The public health messages promoted by many clinicians and public health groups regarding sunscreen recommendations for dark skin people is incongruent with the available evidence. Media messaging exacerbate the problem with headline after headline warning that black people can also develop melanoma and that blacks are not immune. To be sure, blacks can get melanoma, but the risk is very low. In the same way, men can develop breast cancer, however, we do not promote mammography as a strategy to fight breast cancer in men.
This message is important to me as a black, board certified dermatologist and health services researcher at Dell Medical School at the University of Texas at Austin, where I am director of the pigmented lesion clinic. In this capacity I take care of patients at high risk for melanoma.
Melanoma in black people is not associated with UV exposure
In blacks, melanoma usually develops in parts of the body that get less sun exposure, such as the palms of the hands and soles of the feet. These cancers are called “acral melanomas,” and sunscreen will do nothing to reduce the risk of these cancers.
When was the last time you had a sunburn on the palms or soles? Even among whites, there is no relationship between sun exposure and the risk of acral melanomas. Famously, Bob Marley died from an acral melanoma on his great toe, but sunscreen would not have helped.
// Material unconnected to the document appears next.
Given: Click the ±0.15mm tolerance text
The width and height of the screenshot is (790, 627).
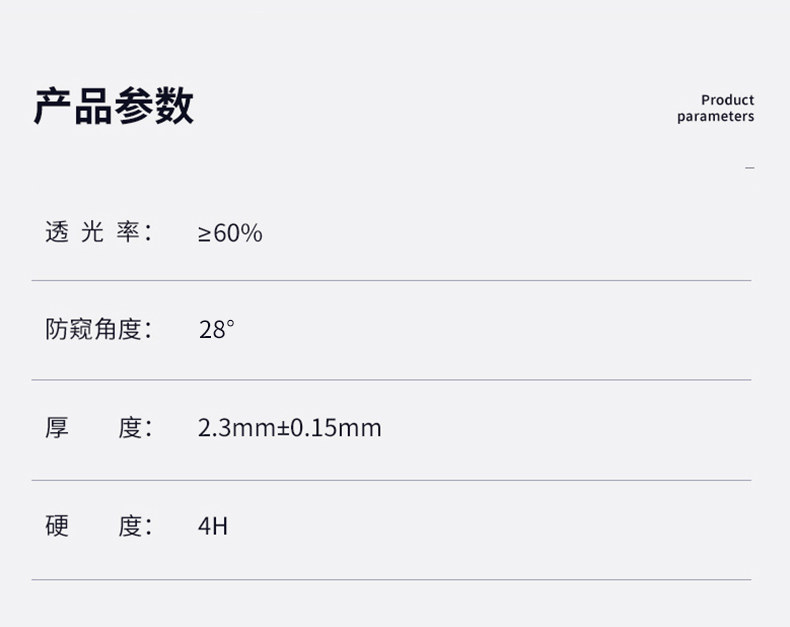Looking at the screenshot, I should (329, 428).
The research on the association of UV radiation and melanoma among blacks is lacking. Most studies assessing the relationship exclude patients of darker skin types. In the largest study of this question to date, no connection was found between UV index or latitude and melanoma among black people.
Racial disparities in melanoma outcomes are not related to UV exposure
Many dermatologists often point out that black patients tend to show up to the doctor with later stage melanoma, which is true. However, this is an issue of access and awareness and has nothing to do with sunscreen application. Black people should be aware of growths on their skin and seek medical attention if they have any changing, bleeding, painful, or otherwise concerning spots, particularly on the hands and feet.